Ainsi, l’inclusion des transports en commun repose majoritairement sur deux axes d’investissement : matériel et numérique.

Investissement matériel au service de l’accessibilité

L’accessibilité peut être définie comme la liberté de déplacement et de localisation dans l’espace pour tous.

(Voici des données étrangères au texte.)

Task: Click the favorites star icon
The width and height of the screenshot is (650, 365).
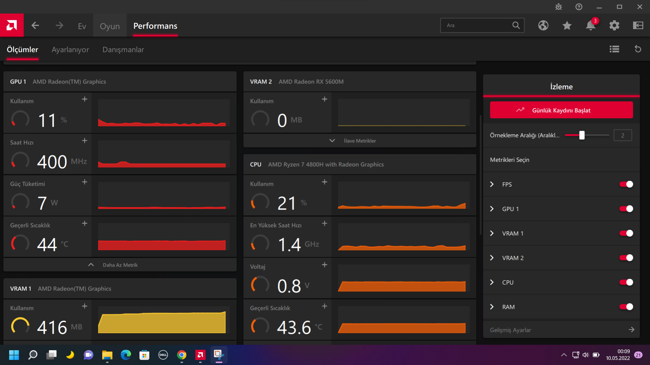Action: (x=567, y=25)
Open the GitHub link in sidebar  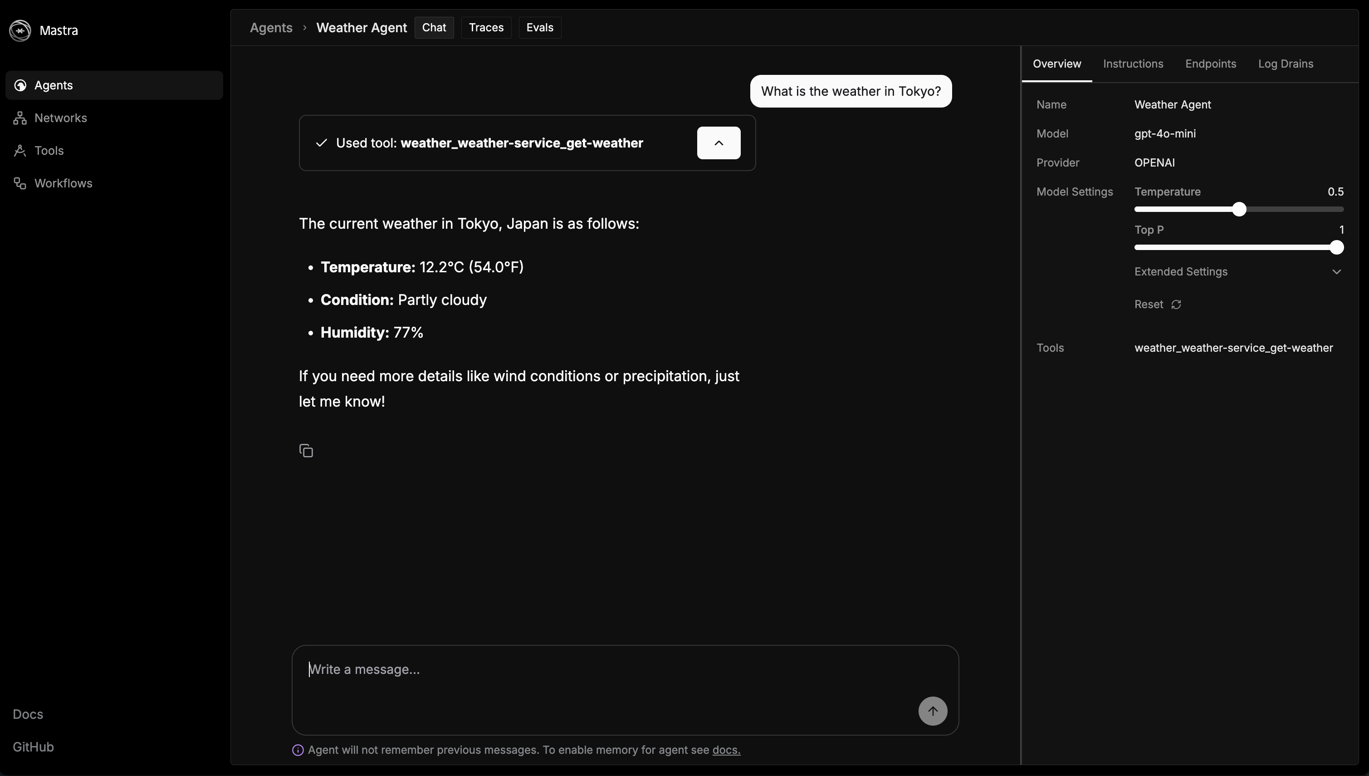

Depuis 2009, Île-de-France Mobilités, la région Île-de-France et la SNCF se sont par exemple engagées à faciliter l’accès de 270 gares franciliennes d’ici 2024 pour une facture globale de 1,4 milliard d’euros dont la moitié financée par Île-de-France Mobilités. Parmi la liste des travaux réalisés, on retrouve entre autres : l’ajout d’ascenseurs, d’escaliers mécaniques, de bandes de guidage pour déficients visuels ou des flash lumineux pour les déficients auditifs.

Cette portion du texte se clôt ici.